XXX:State of the Union is either a 1 star movie that earns an extra star for the action, or a 3 star movie that loses a star for being so utterly unbelievable. Either way, it’s a 2 star movie.

XXX: State of the UnionThe movie starts off at a horse farm in Virginia, which we quickly discover is actually the home base for the XXX project, complete with xXx logos and everything. We learn it’s the secret base because it’s under attack! GASP! On top of that, the technology they are using to do the attack is “10-years beyond anything NSA has”, yet the resident geek is able to glance at some hardware and not only say what it does, but give technical specs on it. The realism just goes downhill from here.

During the battle we learn that Xander has been killed in Bora Bora and we’re gonna need a new xXx to save the day. GASP! We’re gonna have to go “off the grid” and get someone tougher than Xander… that someone is… Ice Cube! Yes, that cuddly once-upon-a-time badboy has been chosen to be the guy more “hardcore” than Vin Diesel. Right.

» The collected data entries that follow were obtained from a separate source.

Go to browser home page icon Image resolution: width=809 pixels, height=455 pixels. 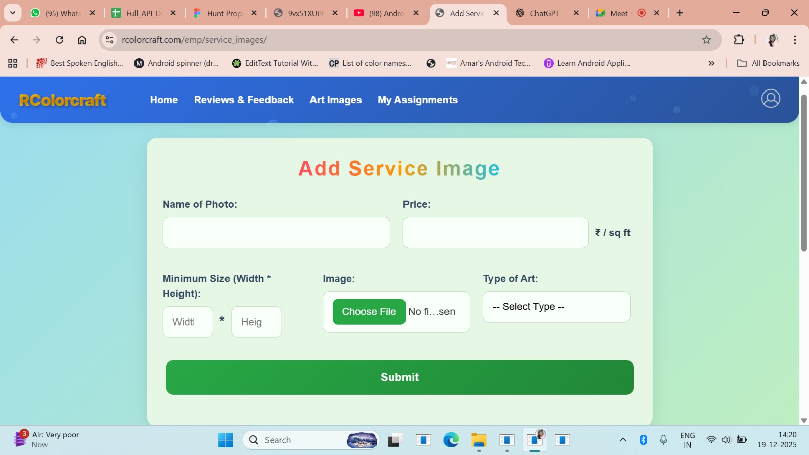coord(82,40)
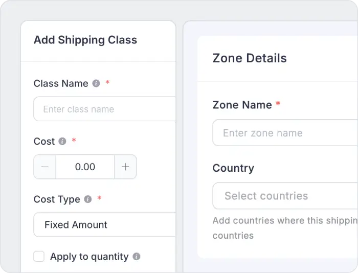Viewport: 358px width, 273px height.
Task: Click the Class Name label text
Action: [61, 83]
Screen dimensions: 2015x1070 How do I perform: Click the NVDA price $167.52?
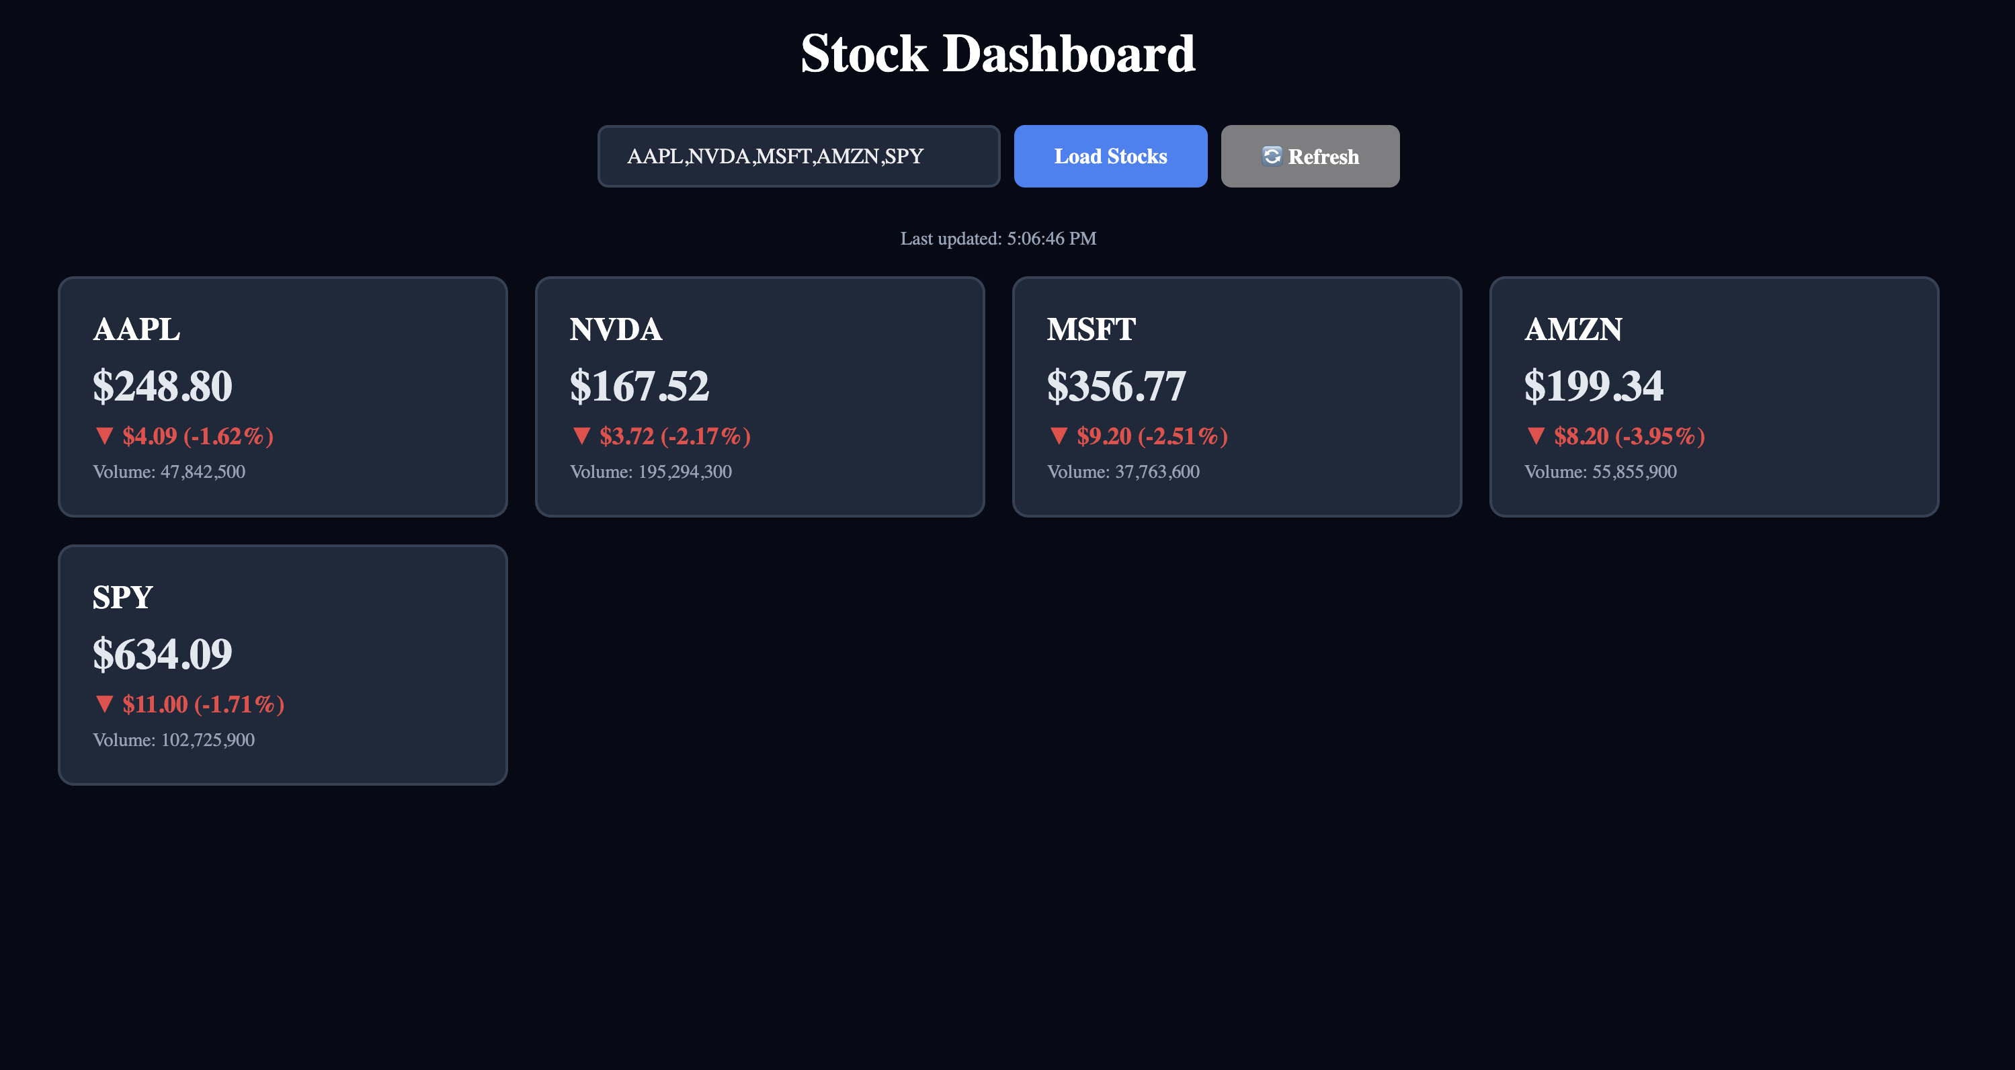point(639,386)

Darius Stone (Ice Cube) has been in prison for the last 9 years (gives him that nice hardcore attitude) for disobeying an order while he was in the Navy as a Seal (gotta establish the skills). Once he’s broken out of prison by jumping off a roof and DOWN to catch the rung of a helicopter, he eats a hamburger and fries and is ready to kick some ass. At this point I kinda like the new xXx, he’s got his priorities right.

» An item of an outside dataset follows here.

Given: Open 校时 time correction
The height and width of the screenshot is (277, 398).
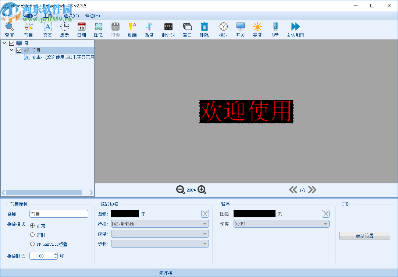Looking at the screenshot, I should [x=223, y=29].
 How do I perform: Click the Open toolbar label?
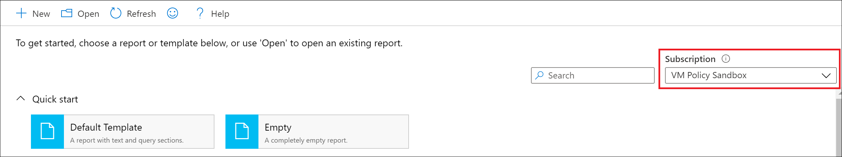click(x=88, y=14)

The next thing to establish is street cred, so when the new team needs a place to lay low for a few days, it’s back to the hood they go where some young bodyguard types at a chop shop just pop the door right open for Darius without even asking who he is. That’s how much cred he’s got, kids that would be too young to know him just KNOW he’s the man.

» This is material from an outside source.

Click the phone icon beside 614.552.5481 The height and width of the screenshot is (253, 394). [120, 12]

Oh, there’s a bit of romance for the new xXx as well, and it’s just as lame and forced as the 50+ one-liners they came up with for Ice Cube to say. Lame and forced, that pretty much sums up the movie along with stupid and unbelievable. Being that I like action oriented guy movies I’m used to having to turn my brain off at the door of the theater, but this movie asks for too much in that regard. A tank battle in the hold of an aircraft carrier while Darius and some other guy exchange one-liners on the radio? What do you think would happen if a car ran off the highway at 160mph and hit some railroad tracks? It would flip over and explode of course, but not if xXx is driving!

I could go on and on, but what’s the point? The acting is passable at best and the story is a joke. However, there are some cool gadgets (and the geek can make a hand weapon out of a rocket in less than an hour, and not even get dirty!) and lots of things explode. In the final tally this really is a 1 star movie that gets that extra star just for the action, and it barely got that.

Seen it? How many stars do you give it?

1 Star2 Stars3 Stars4 Stars5 Stars (1 votes, average: 3 out of 5)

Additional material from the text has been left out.